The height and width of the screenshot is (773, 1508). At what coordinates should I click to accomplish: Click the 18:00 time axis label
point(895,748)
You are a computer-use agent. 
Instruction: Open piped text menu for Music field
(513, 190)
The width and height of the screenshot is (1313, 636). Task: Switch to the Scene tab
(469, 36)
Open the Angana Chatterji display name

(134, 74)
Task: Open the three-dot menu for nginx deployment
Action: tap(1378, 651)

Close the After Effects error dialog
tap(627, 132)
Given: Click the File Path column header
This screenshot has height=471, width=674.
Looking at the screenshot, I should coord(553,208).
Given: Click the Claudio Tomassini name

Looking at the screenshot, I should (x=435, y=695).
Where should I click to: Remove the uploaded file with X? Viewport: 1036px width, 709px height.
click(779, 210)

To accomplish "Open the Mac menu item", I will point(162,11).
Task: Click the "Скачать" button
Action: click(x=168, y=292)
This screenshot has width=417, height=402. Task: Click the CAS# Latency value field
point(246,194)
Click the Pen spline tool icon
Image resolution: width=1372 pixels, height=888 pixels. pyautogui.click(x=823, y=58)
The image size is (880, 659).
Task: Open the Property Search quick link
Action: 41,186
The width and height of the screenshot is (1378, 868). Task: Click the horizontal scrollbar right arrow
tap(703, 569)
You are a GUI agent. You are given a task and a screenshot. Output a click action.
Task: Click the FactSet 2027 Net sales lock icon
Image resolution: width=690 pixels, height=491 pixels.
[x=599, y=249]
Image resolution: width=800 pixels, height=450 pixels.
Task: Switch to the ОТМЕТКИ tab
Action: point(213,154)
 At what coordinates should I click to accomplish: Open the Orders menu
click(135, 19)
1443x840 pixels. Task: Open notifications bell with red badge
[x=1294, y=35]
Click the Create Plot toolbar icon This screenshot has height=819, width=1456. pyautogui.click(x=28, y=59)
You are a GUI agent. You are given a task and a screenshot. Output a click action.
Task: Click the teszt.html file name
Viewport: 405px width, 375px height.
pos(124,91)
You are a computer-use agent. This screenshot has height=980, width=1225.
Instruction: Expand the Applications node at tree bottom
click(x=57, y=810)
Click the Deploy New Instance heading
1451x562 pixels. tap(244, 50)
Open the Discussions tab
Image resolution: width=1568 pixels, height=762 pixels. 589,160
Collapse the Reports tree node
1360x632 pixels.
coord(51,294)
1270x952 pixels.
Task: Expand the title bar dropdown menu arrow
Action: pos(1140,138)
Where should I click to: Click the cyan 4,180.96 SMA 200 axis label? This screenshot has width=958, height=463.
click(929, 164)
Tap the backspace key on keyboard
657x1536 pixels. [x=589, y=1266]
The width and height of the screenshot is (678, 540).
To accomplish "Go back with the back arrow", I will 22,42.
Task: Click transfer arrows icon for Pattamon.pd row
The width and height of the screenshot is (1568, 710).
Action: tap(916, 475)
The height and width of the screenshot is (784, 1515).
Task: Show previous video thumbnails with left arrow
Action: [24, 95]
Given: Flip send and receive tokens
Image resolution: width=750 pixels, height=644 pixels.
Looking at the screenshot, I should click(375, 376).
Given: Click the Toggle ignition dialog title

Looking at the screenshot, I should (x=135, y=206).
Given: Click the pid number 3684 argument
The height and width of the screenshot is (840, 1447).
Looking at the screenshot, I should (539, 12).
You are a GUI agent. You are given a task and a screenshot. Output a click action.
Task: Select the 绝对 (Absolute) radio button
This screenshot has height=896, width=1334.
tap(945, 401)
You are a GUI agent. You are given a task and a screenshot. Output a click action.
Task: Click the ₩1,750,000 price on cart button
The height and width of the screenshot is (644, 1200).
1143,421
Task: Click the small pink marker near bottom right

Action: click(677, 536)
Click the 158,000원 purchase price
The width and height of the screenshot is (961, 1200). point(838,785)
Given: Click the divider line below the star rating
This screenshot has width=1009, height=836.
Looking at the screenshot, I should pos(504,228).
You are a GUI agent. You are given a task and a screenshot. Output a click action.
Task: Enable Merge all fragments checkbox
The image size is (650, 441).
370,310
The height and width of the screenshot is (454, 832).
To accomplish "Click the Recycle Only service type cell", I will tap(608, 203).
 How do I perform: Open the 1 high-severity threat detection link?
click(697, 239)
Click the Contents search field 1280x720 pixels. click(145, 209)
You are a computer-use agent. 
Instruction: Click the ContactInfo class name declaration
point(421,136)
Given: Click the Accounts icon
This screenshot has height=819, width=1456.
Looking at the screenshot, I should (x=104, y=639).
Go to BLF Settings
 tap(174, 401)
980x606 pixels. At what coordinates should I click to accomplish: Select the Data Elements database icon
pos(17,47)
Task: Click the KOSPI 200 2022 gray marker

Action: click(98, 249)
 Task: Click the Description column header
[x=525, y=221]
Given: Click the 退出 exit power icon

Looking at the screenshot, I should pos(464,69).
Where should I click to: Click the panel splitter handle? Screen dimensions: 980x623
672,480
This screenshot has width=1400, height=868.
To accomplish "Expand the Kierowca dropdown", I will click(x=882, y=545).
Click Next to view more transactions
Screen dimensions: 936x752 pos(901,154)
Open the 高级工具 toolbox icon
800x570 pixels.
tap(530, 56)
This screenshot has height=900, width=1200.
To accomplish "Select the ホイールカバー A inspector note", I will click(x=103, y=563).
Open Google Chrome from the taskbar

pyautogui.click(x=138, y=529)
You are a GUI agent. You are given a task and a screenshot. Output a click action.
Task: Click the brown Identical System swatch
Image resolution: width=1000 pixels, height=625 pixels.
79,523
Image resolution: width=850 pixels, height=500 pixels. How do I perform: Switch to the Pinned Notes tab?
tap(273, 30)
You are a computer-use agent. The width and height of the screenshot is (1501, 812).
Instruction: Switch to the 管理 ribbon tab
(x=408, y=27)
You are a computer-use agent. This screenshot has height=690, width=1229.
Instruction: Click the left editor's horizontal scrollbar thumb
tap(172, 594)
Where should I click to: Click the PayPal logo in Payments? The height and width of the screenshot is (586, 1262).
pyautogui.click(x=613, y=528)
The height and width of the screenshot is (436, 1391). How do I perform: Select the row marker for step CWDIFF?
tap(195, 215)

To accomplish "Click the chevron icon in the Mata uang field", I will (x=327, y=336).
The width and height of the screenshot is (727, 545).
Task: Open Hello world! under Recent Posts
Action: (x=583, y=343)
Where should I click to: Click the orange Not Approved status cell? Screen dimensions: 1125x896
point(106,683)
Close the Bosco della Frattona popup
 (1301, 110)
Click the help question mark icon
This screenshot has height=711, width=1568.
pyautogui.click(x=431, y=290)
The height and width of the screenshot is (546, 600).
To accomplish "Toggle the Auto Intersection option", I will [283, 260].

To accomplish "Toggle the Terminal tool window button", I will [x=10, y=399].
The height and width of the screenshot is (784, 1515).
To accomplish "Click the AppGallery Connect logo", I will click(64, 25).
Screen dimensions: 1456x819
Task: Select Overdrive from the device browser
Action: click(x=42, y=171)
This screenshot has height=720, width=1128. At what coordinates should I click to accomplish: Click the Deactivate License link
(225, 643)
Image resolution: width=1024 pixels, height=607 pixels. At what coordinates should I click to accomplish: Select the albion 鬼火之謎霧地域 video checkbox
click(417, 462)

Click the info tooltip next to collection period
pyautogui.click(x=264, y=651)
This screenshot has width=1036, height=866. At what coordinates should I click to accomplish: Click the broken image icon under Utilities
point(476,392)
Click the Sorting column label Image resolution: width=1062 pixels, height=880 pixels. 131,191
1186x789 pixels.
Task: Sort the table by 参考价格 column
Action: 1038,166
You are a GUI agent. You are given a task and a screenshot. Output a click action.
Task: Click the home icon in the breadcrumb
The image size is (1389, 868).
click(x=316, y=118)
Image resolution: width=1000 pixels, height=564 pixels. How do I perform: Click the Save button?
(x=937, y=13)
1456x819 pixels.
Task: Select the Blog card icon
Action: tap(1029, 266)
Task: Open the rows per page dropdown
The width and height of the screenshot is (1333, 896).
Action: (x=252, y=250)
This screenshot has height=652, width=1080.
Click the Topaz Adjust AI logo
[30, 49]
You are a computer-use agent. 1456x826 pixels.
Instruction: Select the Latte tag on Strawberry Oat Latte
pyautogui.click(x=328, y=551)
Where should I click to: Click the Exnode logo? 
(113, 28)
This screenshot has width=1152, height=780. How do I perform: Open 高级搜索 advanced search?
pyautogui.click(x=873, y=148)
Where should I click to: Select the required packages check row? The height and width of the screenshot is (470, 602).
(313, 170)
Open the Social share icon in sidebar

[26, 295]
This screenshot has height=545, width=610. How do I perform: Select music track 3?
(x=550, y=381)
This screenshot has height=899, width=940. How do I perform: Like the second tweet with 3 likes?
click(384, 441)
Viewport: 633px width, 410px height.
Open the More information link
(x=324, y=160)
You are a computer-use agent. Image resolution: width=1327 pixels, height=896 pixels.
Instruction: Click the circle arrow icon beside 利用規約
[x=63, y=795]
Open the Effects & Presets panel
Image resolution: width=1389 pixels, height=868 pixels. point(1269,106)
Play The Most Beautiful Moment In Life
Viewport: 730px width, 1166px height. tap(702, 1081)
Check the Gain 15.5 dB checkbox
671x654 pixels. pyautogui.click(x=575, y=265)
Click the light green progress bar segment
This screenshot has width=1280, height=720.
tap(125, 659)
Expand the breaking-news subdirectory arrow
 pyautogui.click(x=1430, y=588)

===

Reprenez le matériel depuis la ligne qui contient «980x606 pixels. At» jusqu'à celle qui contient «pyautogui.click(x=613, y=528)», toutes deux comprises, en substituant «panel divider handle» à «panel splitter handle» sans rien modifier d'autre.

BONNE RÉPONSE:
980x606 pixels. At what coordinates should I click to accomplish: Select the Data Elements database icon
pos(17,47)
Task: Click the KOSPI 200 2022 gray marker

Action: click(98, 249)
 Task: Click the Description column header
[x=525, y=221]
Given: Click the 退出 exit power icon

Looking at the screenshot, I should pos(464,69).
Where should I click to: Click the panel divider handle? Screen dimensions: 980x623
672,480
This screenshot has width=1400, height=868.
To accomplish "Expand the Kierowca dropdown", I will click(x=882, y=545).
Click Next to view more transactions
Screen dimensions: 936x752 pos(901,154)
Open the 高级工具 toolbox icon
800x570 pixels.
tap(530, 56)
This screenshot has height=900, width=1200.
To accomplish "Select the ホイールカバー A inspector note", I will click(x=103, y=563).
Open Google Chrome from the taskbar

pyautogui.click(x=138, y=529)
You are a GUI agent. You are given a task and a screenshot. Output a click action.
Task: Click the brown Identical System swatch
Image resolution: width=1000 pixels, height=625 pixels.
79,523
Image resolution: width=850 pixels, height=500 pixels. How do I perform: Switch to the Pinned Notes tab?
tap(273, 30)
You are a computer-use agent. The width and height of the screenshot is (1501, 812).
Instruction: Switch to the 管理 ribbon tab
(x=408, y=27)
You are a computer-use agent. This screenshot has height=690, width=1229.
Instruction: Click the left editor's horizontal scrollbar thumb
tap(172, 594)
Where should I click to: Click the PayPal logo in Payments? The height and width of the screenshot is (586, 1262).
pyautogui.click(x=613, y=528)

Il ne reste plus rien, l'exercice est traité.